**ACTIVITY:** Count the lines below containing "Enable". Number only.

Source records:
>>

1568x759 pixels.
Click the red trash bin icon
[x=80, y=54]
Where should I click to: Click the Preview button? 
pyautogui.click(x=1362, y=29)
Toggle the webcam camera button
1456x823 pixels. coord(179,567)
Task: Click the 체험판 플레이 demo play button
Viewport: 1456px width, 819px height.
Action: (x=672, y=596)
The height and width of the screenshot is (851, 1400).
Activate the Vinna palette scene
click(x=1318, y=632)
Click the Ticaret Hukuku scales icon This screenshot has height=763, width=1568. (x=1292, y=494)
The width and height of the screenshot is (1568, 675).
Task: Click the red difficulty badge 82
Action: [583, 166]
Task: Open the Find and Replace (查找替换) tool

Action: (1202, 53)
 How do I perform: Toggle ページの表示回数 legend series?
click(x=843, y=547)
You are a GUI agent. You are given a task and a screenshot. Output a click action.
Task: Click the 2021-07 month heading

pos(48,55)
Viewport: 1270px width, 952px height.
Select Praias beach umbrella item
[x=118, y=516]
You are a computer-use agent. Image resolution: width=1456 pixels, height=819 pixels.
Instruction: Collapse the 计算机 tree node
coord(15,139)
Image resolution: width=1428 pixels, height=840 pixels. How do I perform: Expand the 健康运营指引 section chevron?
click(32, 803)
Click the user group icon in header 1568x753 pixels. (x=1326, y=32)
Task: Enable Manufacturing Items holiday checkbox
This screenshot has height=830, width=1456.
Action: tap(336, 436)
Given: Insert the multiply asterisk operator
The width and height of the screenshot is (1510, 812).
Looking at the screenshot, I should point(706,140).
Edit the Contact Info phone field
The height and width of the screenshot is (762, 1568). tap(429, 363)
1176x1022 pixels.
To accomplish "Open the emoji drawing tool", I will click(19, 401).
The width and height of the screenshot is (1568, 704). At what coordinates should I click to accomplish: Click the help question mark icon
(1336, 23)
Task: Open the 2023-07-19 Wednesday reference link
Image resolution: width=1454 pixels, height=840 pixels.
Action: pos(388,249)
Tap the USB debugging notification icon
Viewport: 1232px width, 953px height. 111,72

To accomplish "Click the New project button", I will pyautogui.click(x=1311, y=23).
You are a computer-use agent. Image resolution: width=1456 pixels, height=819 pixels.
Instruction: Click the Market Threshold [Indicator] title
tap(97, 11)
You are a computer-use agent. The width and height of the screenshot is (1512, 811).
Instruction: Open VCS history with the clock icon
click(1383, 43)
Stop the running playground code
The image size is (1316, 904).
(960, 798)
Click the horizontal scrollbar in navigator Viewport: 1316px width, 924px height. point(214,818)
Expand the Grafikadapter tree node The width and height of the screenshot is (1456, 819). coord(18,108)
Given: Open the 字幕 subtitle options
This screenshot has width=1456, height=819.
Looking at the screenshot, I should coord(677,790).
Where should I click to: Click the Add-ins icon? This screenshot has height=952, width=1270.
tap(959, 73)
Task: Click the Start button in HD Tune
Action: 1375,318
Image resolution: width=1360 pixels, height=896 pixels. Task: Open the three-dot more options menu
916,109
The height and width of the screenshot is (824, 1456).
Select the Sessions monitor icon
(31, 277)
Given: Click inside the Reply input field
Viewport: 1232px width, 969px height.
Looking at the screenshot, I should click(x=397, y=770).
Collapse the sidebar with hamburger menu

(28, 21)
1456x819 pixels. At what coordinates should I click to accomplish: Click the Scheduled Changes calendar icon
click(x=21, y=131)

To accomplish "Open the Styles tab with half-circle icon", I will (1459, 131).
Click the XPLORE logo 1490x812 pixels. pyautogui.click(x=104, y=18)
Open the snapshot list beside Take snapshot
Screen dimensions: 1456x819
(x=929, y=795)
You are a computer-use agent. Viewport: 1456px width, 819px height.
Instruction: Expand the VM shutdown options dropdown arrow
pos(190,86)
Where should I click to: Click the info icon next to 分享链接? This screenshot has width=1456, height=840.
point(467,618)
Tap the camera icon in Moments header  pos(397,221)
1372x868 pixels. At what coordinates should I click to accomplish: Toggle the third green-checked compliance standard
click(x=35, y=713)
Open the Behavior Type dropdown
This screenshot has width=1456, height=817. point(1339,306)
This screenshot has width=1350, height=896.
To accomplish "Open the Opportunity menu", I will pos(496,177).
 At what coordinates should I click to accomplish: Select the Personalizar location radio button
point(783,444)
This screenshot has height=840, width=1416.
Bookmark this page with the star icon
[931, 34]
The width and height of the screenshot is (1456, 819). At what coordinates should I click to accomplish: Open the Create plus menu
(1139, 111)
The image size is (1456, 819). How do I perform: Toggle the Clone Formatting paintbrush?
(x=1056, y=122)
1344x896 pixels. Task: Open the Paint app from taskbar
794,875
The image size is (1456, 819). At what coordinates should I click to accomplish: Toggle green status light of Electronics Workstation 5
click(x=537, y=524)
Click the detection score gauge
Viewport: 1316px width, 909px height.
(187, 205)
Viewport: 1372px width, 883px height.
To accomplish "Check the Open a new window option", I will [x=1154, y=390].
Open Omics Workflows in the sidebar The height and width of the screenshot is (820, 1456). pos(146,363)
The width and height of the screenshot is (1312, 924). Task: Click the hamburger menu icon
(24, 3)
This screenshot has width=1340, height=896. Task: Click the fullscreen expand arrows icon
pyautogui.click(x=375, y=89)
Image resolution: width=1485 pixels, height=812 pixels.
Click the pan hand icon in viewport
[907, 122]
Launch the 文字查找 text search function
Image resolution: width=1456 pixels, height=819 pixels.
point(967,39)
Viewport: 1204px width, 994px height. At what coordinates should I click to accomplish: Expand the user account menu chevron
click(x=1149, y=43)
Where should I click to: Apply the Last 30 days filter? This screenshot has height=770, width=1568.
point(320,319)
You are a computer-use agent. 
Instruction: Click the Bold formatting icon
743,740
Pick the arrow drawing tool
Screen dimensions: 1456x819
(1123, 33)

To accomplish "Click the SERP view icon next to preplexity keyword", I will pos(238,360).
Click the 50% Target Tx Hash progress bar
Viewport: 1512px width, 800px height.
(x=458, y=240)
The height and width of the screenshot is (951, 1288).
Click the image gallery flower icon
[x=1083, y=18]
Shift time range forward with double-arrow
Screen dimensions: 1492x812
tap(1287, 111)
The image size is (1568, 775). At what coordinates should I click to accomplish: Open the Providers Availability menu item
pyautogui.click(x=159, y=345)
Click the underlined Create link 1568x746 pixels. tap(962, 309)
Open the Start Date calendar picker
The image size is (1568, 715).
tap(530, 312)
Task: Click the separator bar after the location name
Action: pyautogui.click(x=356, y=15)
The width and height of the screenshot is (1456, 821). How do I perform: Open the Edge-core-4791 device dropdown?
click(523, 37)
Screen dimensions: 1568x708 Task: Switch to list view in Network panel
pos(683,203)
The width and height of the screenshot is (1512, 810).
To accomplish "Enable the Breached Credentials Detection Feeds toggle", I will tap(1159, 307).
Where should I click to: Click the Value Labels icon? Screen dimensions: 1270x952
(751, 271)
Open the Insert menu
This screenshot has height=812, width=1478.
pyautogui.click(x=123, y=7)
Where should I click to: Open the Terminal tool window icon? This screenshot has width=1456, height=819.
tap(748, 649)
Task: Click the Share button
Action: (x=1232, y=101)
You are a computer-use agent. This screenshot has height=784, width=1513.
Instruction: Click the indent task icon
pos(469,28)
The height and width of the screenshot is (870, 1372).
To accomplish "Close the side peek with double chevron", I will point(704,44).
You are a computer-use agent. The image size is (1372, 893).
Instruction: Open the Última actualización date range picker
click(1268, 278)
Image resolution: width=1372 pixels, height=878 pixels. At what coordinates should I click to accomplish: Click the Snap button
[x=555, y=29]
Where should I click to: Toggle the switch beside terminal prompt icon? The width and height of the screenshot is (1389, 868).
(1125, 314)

<<

**OUTPUT:** 2